Patent the baby, trademark the bathwater

Feed icon registered trademark?

If you take anything away from the second trademark brouhaha in as many weeks, it’s this quote from Mozilla Chief Lizard wrangler, Mitchell Baker:

I believe the Free and Open Source Software world is due for a long discussion of trademarks, how we use them, what their value is and so on. Ultimately I’d like to see some Creative Commons type options available for trademark- type purposes. (Creative Commons licenses are all copyright licenses, and do not purport to address the trademark – like issues of providing clarity to consumers about what consumers are getting.) We haven’t had this discussion yet.

So obviously, this points to the discussion I’ve been waging towards the establishment of something akin to the Community Mark idea. It’s not that trademark should necessarily go away; instead it’s about providing a choice when traditional trademark law simply does not make sense and only stands to incense and divide communities — which, ironically, such laws were intended to protect.

I don’t think the question in this case really revolves around the question of the meaning of icons so much as the enforcement and consistent use of symbols that come to mean something to a given community. For what Mitchell is really proposing is something more like reverse trademark, where you compel someone to use your mark in a certain way in order to produce consistency. Let’s face it, by restricting the use of the mark or icon, you’re actually moving away from your goal, which in this case is to establish a symbol, to be used in common, to identify a particular interface interaction.

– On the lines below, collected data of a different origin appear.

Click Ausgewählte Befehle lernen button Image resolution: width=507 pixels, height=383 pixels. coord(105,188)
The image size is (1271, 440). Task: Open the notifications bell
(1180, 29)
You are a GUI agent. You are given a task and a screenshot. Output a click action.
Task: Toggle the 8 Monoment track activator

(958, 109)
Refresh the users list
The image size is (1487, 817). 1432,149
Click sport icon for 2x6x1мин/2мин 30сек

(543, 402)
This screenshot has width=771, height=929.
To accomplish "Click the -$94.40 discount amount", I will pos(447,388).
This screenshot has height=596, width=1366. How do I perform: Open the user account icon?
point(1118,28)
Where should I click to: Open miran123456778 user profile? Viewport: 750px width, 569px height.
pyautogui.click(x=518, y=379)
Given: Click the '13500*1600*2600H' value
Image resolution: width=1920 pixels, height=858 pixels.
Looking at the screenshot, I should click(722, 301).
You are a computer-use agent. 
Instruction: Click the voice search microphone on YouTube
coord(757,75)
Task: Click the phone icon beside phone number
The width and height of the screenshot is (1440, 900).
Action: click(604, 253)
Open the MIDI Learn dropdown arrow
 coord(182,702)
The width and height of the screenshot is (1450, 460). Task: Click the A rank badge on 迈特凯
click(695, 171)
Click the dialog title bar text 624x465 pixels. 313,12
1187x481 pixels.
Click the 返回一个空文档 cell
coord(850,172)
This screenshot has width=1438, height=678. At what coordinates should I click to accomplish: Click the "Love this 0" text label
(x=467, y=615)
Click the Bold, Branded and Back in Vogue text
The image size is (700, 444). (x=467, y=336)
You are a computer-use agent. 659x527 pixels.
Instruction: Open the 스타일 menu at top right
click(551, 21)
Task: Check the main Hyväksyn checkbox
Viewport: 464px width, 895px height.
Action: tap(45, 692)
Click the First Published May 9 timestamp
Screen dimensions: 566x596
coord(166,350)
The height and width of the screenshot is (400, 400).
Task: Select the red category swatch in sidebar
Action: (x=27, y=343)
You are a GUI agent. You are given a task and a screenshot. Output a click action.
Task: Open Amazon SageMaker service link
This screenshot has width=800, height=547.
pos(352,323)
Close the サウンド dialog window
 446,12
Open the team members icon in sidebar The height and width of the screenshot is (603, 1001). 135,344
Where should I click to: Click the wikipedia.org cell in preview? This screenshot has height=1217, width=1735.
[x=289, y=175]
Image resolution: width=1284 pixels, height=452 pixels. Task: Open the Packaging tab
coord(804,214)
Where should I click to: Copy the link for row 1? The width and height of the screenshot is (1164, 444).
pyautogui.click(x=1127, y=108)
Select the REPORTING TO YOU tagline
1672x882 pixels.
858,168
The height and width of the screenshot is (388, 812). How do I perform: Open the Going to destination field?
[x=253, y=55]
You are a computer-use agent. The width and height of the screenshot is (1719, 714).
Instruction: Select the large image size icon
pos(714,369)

It doesn’t seem like trademark is the appropriate means to the end in this case… and I’m very happy that Mitchell has proposed that the best solution is likely her option #3, “to try a less formal process with more authority resided in community norms and [see] how that works.” This is, I believe, the only true option that stands a chance of gaining widespread adoption as well as heading off the kind of scorn and antipathy that members of the open source community simply don’t need.

Author: Chris Messina

Inventor of the hashtag. #1 Product Hunter. Techmeme Ride Home podcaster. Ever-curious product designer and technologist. Previously: Google, Uber, Republic, YC W'18.

7 thoughts on “Patent the baby, trademark the bathwater”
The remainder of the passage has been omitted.